Alongside China’s production status, a key regional dynamic is the plethora of countries which Lo listed as ‘demand’ centres, such as Singapore, Korea, South Korea, Japan and India.
“There are so many areas in mobility and power where hydrogen sits. As I mentioned at the Asia-Pacific Industrial Gases Conference, why can’t we pick the ‘low-hanging fruits’ with industries and refineries that are currently consuming hydrogen today? They have all the existing infrastructure, the pipelines and storage, so while we’re in this transitional phase, we should be looking at these industries.”
Dr. Hacib said one major hindrance currently for hydrogen is storage and transport infrastructure isn’t wholly in place. “The value chain across the world is not connected,” he said. “All the technologies and requirements aren’t really working very closely together. I think there’ll be a lot of cracks along the way – I don’t think things will collapse, but I expect delays.”
Stoop said another key element is the production-consumption dynamic. “It will be very important to decide – what is the best way to transport hydrogen,” he said. “Countries such as Japan and Korea simply don’t have enough renewable energy in their countries.”
Lo said a lot of issues come back to the high cost of green hydrogen production. “Over 60% of the cost of production lies with renewable energy so first of all you have to work out how to bring about cheaper energy, and secondly, how you integrate it. Then aside from the cost of production, if you want to export it, there’s no economical way to do it on a large scale. If you’re using ammonia as a hydrogen carrier, then you’ll have to crack it at the port – that’s another area that’s not been resolved, and the ships for transporting liquid hydrogen don’t exist.”

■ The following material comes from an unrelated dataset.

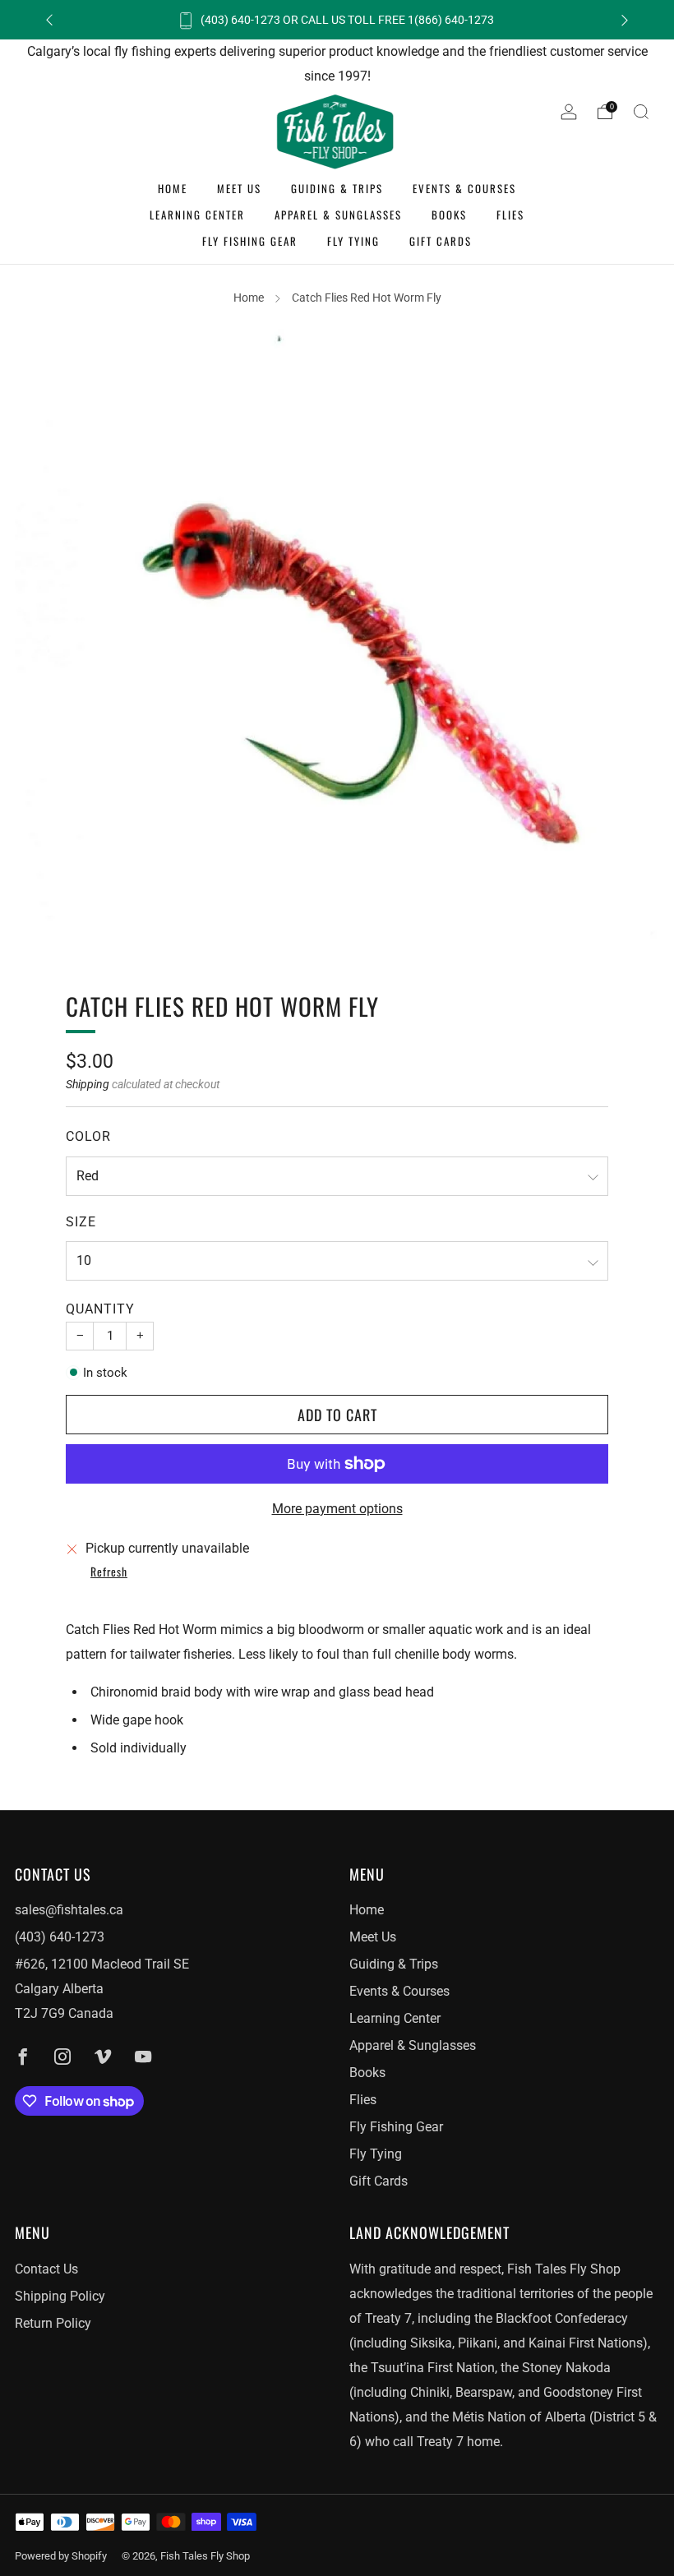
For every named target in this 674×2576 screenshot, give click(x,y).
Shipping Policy (60, 2296)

Stoop spoke about the relationship between industrial and policy development. “If we draw a line, and see where we started and where we should be, we’re so far behind. So let’s try and catch up.”
Lo added, “How do you address the issue of encouraging a favourable business investment, for demand as well as the producers? Countries in this region can look at the US, the IRA and production tax credits, to bridge the gap between the high costs of production and lower marketing pricing. Australia has its Hydrogen Headstart programme, Korea has the contract-for-difference approach and giving incentives, but in order to kick start the hydrogen economy in this region, governments need to look into this.”

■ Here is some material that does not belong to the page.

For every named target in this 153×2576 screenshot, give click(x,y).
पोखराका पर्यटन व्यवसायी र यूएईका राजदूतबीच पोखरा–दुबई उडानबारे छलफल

She turned to Sustainable Aviation Fuels (SAF), which is rising in popularity but will likely take years to scale. “Airlines are under pressure to decarbonise and you can see in Europe, there is policy to reduce carbon footprint. There will be an opportunity but there’s a long way to go.”
Closing the session, Content Director Rob Cockerill, moderating, asked the panel if they felt hydrogen is being ‘hijacked’ amid clear signs that leading companies and governments are supporting increased fossil fuel production. “Basically strategies are in place to buy people time,” said Dr. Hacib. “We shouldn’t kid ourselves about the scale of the task ahead – it isn’t a walk in the park. Industries established over decades aren’t going to go away overnight, it’s a new industrial revolution.”
Lo said, “Even though we might be getting pushback from the oil and gas industry, there’s no other solution at the moment. Unless scientists come up with novel ways to create alternative energy, we still have to work with the business route. We must continue to focus on the industry, developing harmonisation and standards, if you’re going to develop cross-border trade.”
Stoop said, “If we want to get to these targets, we have to start now, and sort out the financing. All we can do is our best, in the electrolyser industry, to make it as reliable and affordable as possible. We have seen the industry go from 1MW to 5MW, and now we’re looking at 200MW, so we have grown, we are on the right track. But we need more positive final investment decisions.”